■ Exercise description
Copy each line of the entries beneath that contains the word "will".

::::

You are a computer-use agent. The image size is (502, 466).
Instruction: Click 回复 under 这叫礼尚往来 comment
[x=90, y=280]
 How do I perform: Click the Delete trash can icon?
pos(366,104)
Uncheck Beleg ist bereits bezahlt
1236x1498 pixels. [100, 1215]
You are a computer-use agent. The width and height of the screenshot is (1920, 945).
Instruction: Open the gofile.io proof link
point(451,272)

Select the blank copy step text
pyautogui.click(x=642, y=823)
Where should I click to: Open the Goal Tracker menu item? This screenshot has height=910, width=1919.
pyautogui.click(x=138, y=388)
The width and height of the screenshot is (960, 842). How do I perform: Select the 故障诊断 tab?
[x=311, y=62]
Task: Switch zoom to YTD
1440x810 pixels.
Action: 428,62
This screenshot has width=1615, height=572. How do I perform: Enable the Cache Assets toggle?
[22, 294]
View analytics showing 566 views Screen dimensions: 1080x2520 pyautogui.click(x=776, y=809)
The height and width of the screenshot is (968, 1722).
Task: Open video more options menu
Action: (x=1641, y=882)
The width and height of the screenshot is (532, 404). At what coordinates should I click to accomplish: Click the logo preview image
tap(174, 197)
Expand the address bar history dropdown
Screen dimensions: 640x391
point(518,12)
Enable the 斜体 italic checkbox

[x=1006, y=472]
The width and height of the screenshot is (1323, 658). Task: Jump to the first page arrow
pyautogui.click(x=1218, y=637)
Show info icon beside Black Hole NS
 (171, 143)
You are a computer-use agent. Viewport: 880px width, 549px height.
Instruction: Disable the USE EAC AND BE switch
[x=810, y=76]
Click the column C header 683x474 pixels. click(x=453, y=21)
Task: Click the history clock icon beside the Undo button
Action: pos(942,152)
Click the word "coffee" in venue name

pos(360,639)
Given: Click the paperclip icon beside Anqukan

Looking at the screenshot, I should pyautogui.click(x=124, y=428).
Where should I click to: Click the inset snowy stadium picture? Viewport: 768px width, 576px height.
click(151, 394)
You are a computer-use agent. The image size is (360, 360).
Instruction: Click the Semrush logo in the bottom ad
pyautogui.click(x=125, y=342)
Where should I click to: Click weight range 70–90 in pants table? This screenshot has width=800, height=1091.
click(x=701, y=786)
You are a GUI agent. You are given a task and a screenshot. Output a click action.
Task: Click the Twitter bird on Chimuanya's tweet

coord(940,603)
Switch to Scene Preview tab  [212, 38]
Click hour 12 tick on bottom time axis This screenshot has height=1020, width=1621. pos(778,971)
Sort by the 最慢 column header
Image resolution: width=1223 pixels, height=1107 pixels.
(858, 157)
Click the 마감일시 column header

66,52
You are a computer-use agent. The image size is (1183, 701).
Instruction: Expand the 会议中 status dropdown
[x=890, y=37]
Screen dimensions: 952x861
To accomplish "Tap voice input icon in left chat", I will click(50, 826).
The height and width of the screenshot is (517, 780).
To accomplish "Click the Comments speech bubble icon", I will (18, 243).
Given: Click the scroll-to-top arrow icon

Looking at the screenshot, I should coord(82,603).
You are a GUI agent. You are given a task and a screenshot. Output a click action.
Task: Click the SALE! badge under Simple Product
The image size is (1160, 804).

::::

■ Answer box
To accomplish "Tap voice input icon in left chat", I will click(50, 826).
To accomplish "Click the Comments speech bubble icon", I will (18, 243).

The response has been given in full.